WHAT THE TASK ASKS: Take the data below and extract the lines from the one with "Open 品质报告.pdf in the first item row" to the one with "Mark No radio for Width 9 in. row", inclusive, exactly as written.

INPUT MATERIAL:
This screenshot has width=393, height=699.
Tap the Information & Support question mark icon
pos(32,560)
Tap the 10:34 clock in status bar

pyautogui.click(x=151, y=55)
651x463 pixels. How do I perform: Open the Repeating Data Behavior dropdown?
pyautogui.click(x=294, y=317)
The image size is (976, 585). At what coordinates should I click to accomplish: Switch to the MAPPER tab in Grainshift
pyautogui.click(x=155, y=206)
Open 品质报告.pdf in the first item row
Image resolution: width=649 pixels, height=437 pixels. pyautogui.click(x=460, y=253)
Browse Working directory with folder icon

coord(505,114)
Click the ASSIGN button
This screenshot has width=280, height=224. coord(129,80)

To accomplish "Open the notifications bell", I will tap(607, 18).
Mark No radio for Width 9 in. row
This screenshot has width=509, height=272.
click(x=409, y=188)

==

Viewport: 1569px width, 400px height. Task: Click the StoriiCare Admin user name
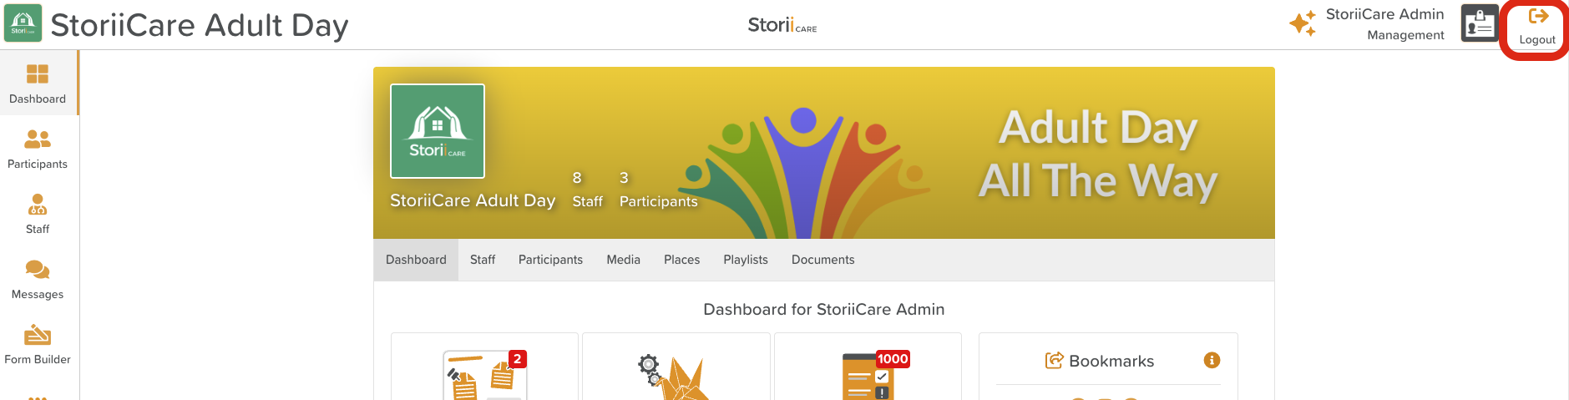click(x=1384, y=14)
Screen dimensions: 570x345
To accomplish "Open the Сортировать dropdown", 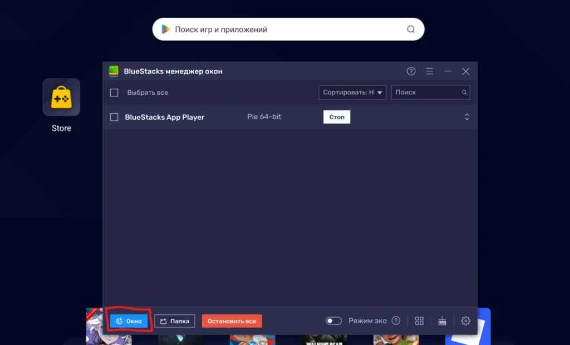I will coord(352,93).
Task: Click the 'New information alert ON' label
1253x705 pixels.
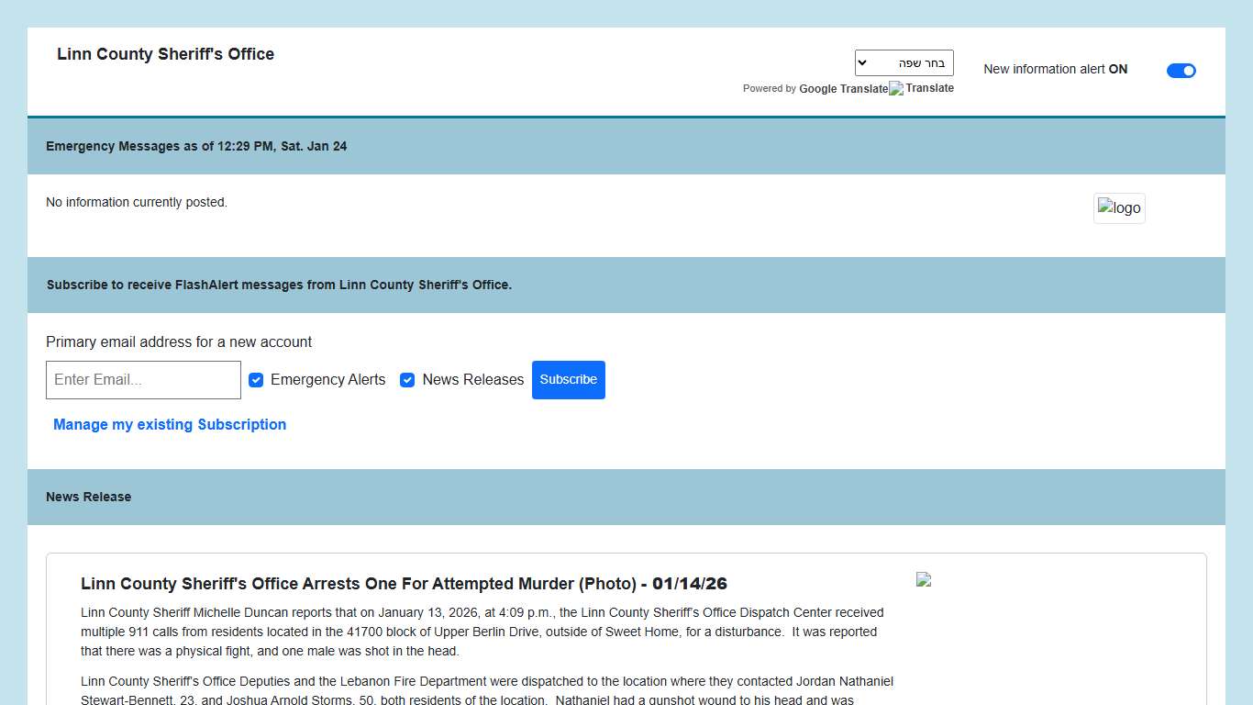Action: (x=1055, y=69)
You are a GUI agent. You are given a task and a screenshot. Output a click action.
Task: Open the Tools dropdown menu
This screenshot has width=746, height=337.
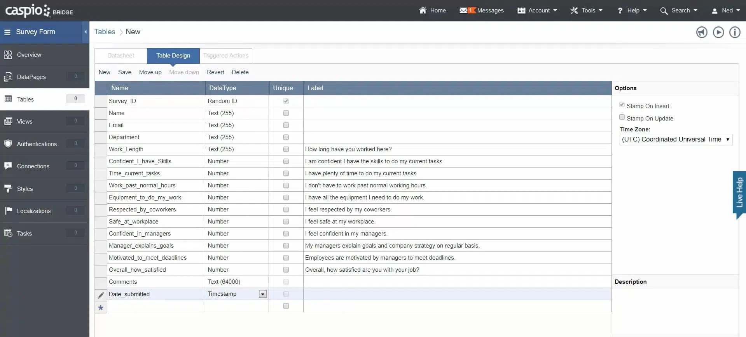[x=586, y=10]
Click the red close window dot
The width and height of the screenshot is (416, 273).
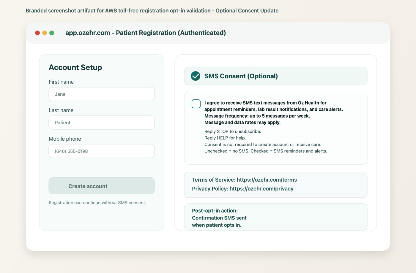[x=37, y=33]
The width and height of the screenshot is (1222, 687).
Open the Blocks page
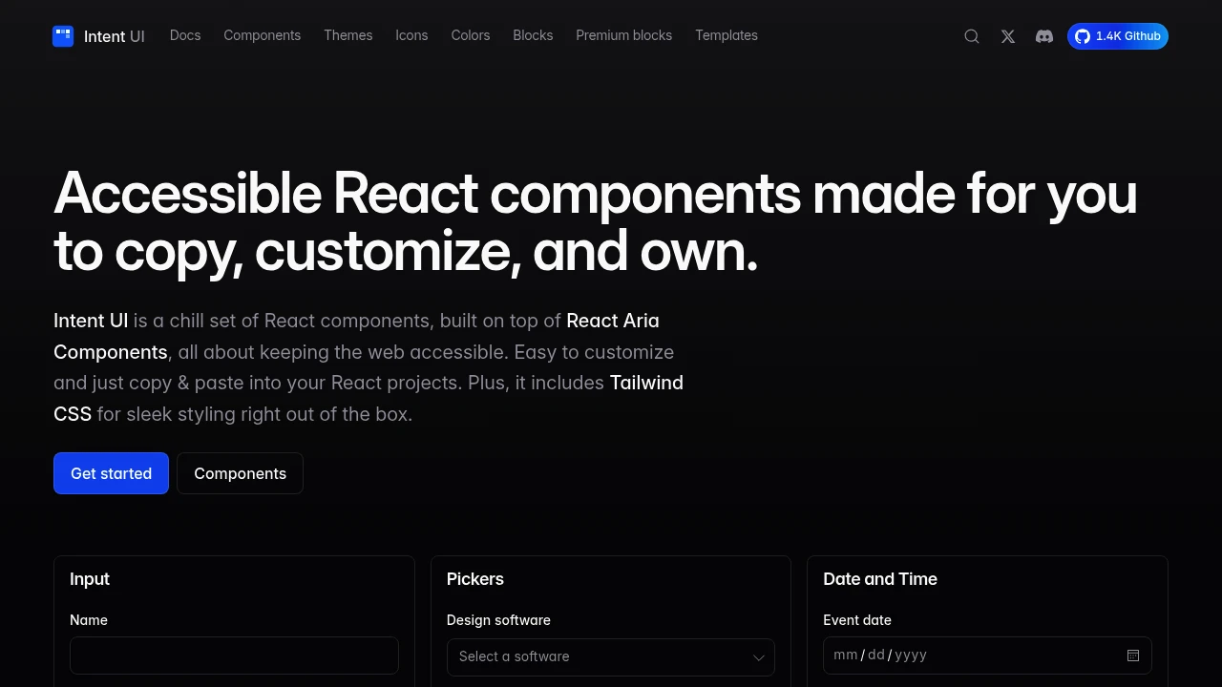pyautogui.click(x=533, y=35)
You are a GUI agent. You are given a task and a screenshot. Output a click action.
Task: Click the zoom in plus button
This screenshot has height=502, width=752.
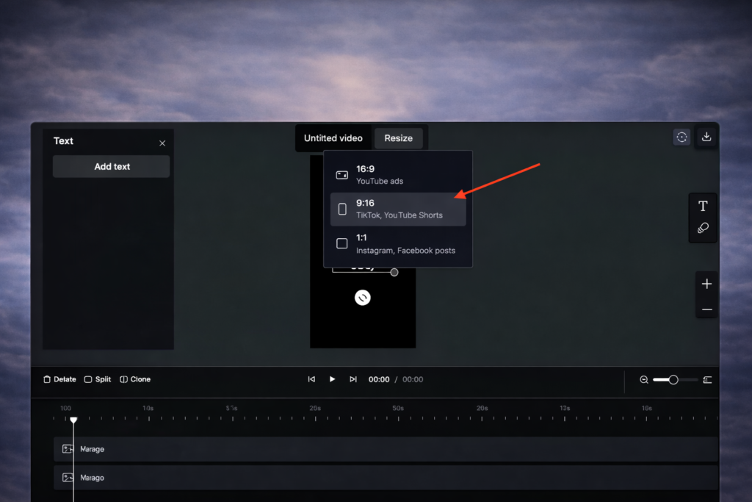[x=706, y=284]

EXERCISE OUTPUT:
Open 品质报告.pdf in the first item row
Image resolution: width=649 pixels, height=437 pixels. pyautogui.click(x=460, y=253)
Browse Working directory with folder icon

coord(505,114)
Click the ASSIGN button
This screenshot has width=280, height=224. coord(129,80)

To accomplish "Open the notifications bell", I will tap(607, 18).
Mark No radio for Width 9 in. row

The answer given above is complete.